* _PASSAGE PROVIDED_
WHEN GOVERNMENT spending gets out of hand, consumer prices go out of sight. To combat rising prices, I proposed last April to hold down Federal spending to $192.9 billion, cutting $4 billion from the programs proposed by the prior administration.

The integrity of the $192.9 billion budget total was seriously threatened in the summer by Congressional actions and by increases in uncontrollable payments such as interest on the public debt. To hold the line, I directed a further cut of $3 ½ billion in controllable budget outlays. Six out of seven dollars of this reduction was in Defense, a cut which was last week concurred in by the House of Representatives.

The Congress, in midsummer, also expressed its concern for overall fiscal responsibility, fixing a ceiling of $191.9 billion on total budget spending. This is one billion dollars less than my own target.

The Congressional limit, however, was a rubber ceiling. It provided--quite appropriately-an allowance for further increases in those uncontrollable payments, but it also---quite wrongly--removed the incentive for the Congress to exercise continued restraint by providing that increased spending later enacted by the Congress would be added to the ceiling and decreases taken away. The only significant decrease the Congress has considered thus far is the defense cut we had already made last summer. Every other major change has been up--more spending, which would have the effect of driving prices upward.

Furthermore, the legal allowance for uncontrollables was limited to $2 billion. But committed government payments in 1970 are likely to exhaust that $2 billion allowance and go an additional $2 billion beyond. Interest cost on the public debt has mounted by another $½ billion. In addition, quite apart from newly proposed Social Security benefit increases, existing Social Security, Medicare and similar benefit payments fixed by law will add another billion dollars to the April estimate. Still another $½ billion overrun is imminent, reflecting increased spending because of the loss of offsetting offshore oil receipts, and a potential shortfall in the sale of government financial assets, due to the persistence of high interest rates. In all, about six billion dollars in fixed, built-in increases have swelled government spending since we took office in January.

Therefore, both the Congressional ceiling and my own fiscal target are in jeopardy. The responsible path toward protecting the buying power of the consumer's dollar is clear. But the Congress has not appeared to be willing to take that path.

Congressional actions that have already passed at least one House could add about $4 billion to Federal spending this fiscal year. Such spending includes:

--Increased educational aid provided by the Labor-HEW appropriations bill.

--A premature civilian and military pay raise, following on the heels of substantial raises just this past summer.

--A 15 per cent increase in Social Security benefits in place of my 10 per cent recommendation, and effective months earlier.

--New legislation, worthy though it may be, to benefit veterans, children and others.

In addition, a billion dollars this year has been lost through Congressional inaction on Administration requests to make the postal system self-supporting and to permit sales of certain financial assets of the Farmers Home Administration and the Veterans Administration--actions which do not affect at all the benefits of these programs.

Taken together, this combination of action and inaction would load an additional five billion dollars onto an already overheated economy.

In spite of these actions that increase expenditures, recent Senate tax actions to increase personal income tax exemptions and retain part of the investment credit would, if approved, actually take $1.6 billion away from revenues.

The Congress appears to be well on its way to substituting tax reduction for tax reform. This will harm rather than help the average taxpayer. Sugar-coating a bitter pill is understandable, but all sugar coating and no pill will not help the patient. A tax cut for some citizens would mean a rise in prices for every citizen.

* _EXCERPTED RECORDS_
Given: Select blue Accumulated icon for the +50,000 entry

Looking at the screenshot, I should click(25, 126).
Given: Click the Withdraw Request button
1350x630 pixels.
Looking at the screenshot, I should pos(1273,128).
...
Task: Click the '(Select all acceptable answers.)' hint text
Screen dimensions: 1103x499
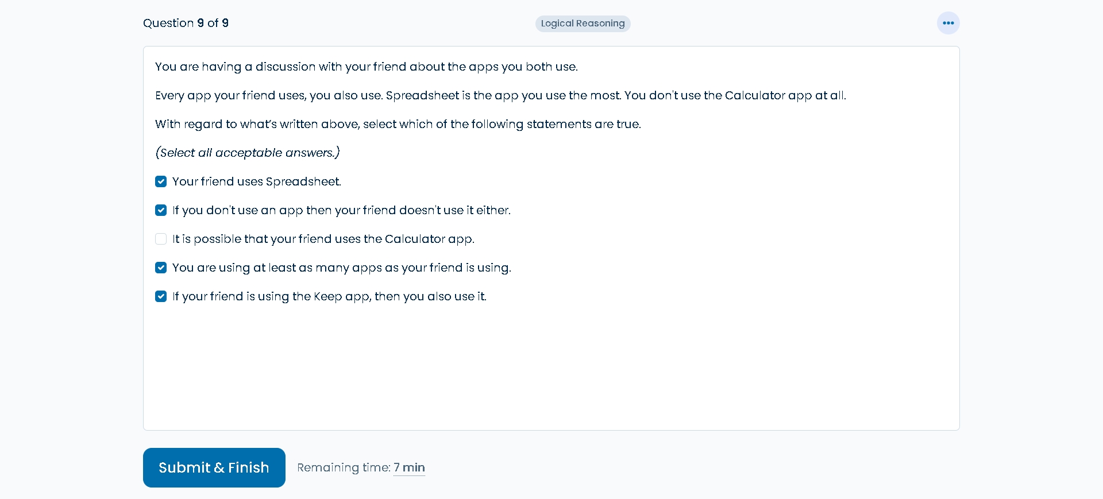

* _WHAT THIS TASK INVOLVES_
Extract the portion of the passage on federal spending between "The integrity of" and "my own target.", inclusive.

* _PROBLEM SOLUTION_
The integrity of the $192.9 billion budget total was seriously threatened in the summer by Congressional actions and by increases in uncontrollable payments such as interest on the public debt. To hold the line, I directed a further cut of $3 ½ billion in controllable budget outlays. Six out of seven dollars of this reduction was in Defense, a cut which was last week concurred in by the House of Representatives.

The Congress, in midsummer, also expressed its concern for overall fiscal responsibility, fixing a ceiling of $191.9 billion on total budget spending. This is one billion dollars less than my own target.